De même, en Allemagne et en Autriche, les sociétés se lancent tour à tour sur le marché. On assiste outre-Rhin à une kyrielle d'introductions. Ainsi, l'Autrichien Bio Diesel International, l'un des principaux acteurs mondiaux de fabrication d'usines de production de bio-diesel, a fait son apparition sur le marché allemand, le 25 septembre dernier. Quelques jours plus tard, le 29 septembre, la Bourse allemande a accueilli le groupe CropEnergies, la filiale de production d'éthanol de Südzücker. Enfin, le producteur de bio-éthanol et de bio-diesel Verbio va aussi s'introduire en Bourse au mois d'octobre.

Voir ci-contre notre interview de Wilhelm Hammer, président-directeur général de BioDiesel International, groupe autrichien spécialisé dans la conception et l'assemblage d'usines de production de bio-diesel, qui vient d'entrer à la Bourse de Francfort.

Toutes ces sociétés spécialisées dans la production de carburant rejoignent ainsi sur le marché allemand les groupes EOP Biodiesel, Biopetrole, introduits depuis un an, et Schmack Biogas, en Bourse depuis le printemps.

Des performances décevantes

Mais si le bio-éthanol se précipite en Bourse, à la recherche de capitaux pour financer une croissance prometteuse, le parcours boursier de ces sociétés est des plus décevants. Ainsi, le titre CropEnergies a été introduit dans le bas de la fourchette de prix indicative, qui était comprise entre 8 et 10,75 euros par action. Et le titre perd plus de 10% depuis son introduction.

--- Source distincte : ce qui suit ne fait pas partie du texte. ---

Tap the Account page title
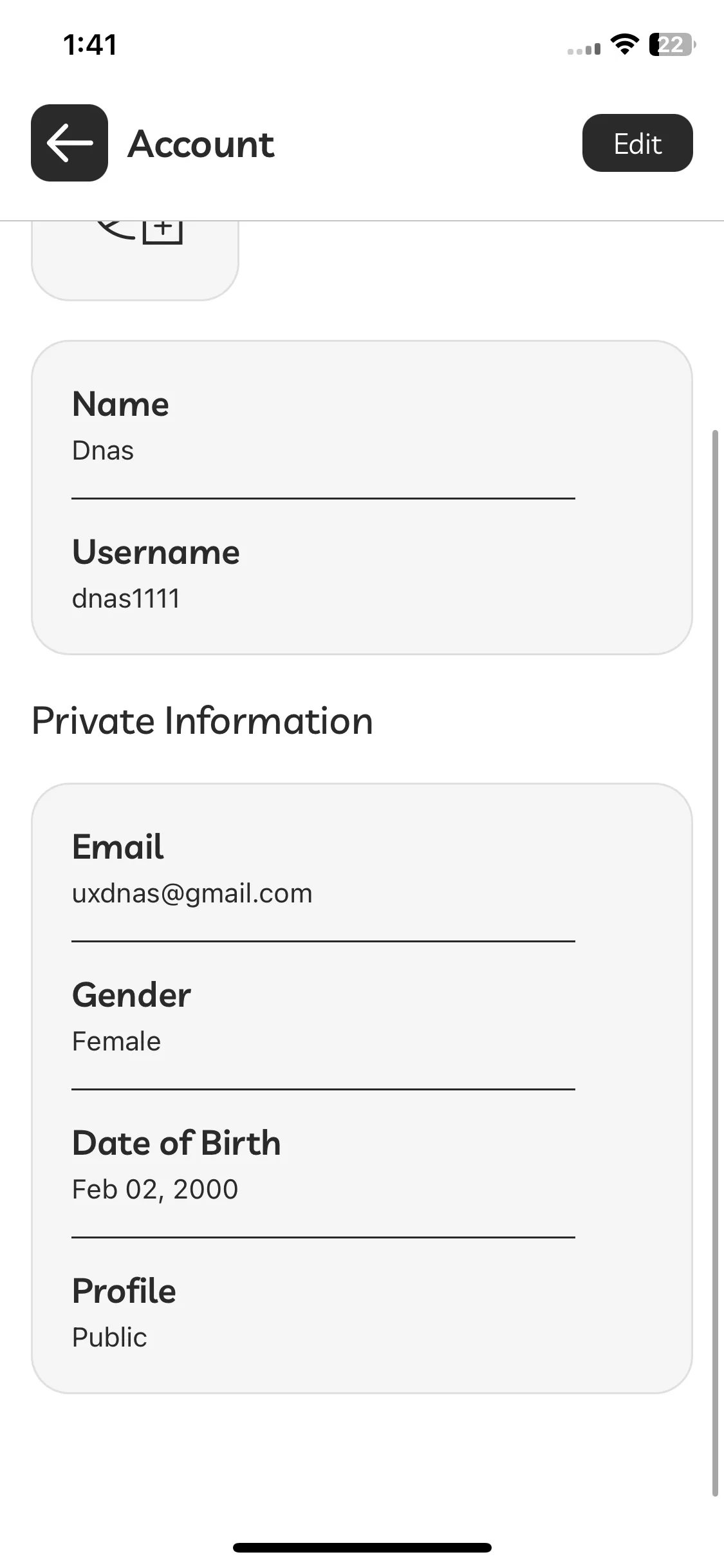[x=201, y=143]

De même pour Biodiesel International. Le concepteur d'usines de production a cédé 1,30% depuis son introduction. Toujours en Allemagne, EOP Biodiesel a vu son cours baisser de 20% depuis sa mise en Bourse.

Le contexte n'est pas non plus des plus porteurs pour l'Américain VeraSun Energy. Depuis son entrée sur le marché en juin dernier, le titre a baissé de 36%, tandis que des tensions se font sentir sur ses perspectives.

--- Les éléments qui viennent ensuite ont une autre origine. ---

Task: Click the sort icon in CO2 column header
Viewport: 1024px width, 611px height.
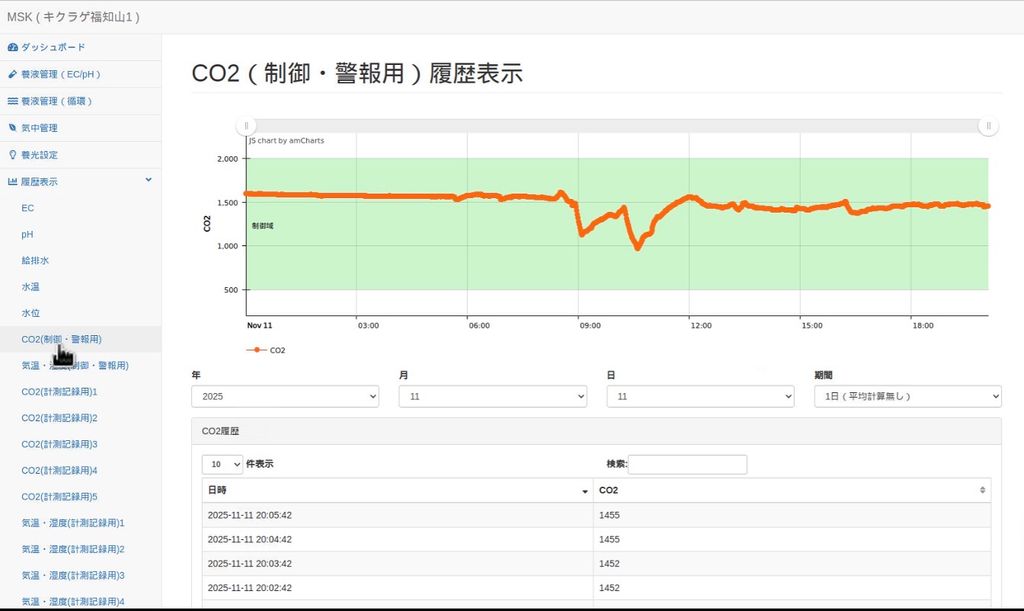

C'est que le secteur du biocarburant, loin d'être un havre de paix, comporte de nombreux risques en Bourse. Il est en effet très volatil, en raison de sa corrélation au prix du baril de pétrole. Le prix du bio-éthanol monte lorsque l'or noir de plus en plus cher. Or, ces derniers temps, on a assisté un reflux du prix du baril, qui est repassé sous les 60 dollars.

De plus, tandis que la production de bio-éthanol est en pleine phase d'expansion, la demande doit encore progresser, et on assiste du coup à un risque de déséquilibre entre l'offre et la demande. "Le marché allemand est caractérisé par la surproduction", estime ainsi Morgan Stanley. Une situation qui pèse sur les marges des producteurs et donc sur leurs cours de Bourse.

L'intérêt des pétroliers...

Le secteur de la production doit aussi se structurer pour optimiser sa rentabilité. Aujourd'hui, les acteurs sont plutôt de petite taille, dans un marché très fragmenté. "Nous pensons que la petite taille d'EOP Biodiesel et de ses usines lui causera des difficultés pour être compétitif sur les coûts de production, et affectera sa capacité à alimenter les stocks à des prix concurrentiels", explique ainsi Morgan Stanley.

Enfin, le secteur est encore très dépendant des mesures prises par les gouvernements pour soutenir la filière du biocarburant, pour assurer un prix attrayant à la pompe. Des incertitudes d'ordre politique qui rendent pour l'heure encore incertaines les perspectives des groupes.

Reste qu'à terme, la production de bio-éthanol devrait toutefois séduire davantage les investisseurs. D'autant que l'intérêt des grands groupes pétroliers pour l'éthanol et le bio-diesel se fait de plus en plus pressant. Il pourrait bien contribuer à structurer la filière et lui donner une vraie dimension boursière.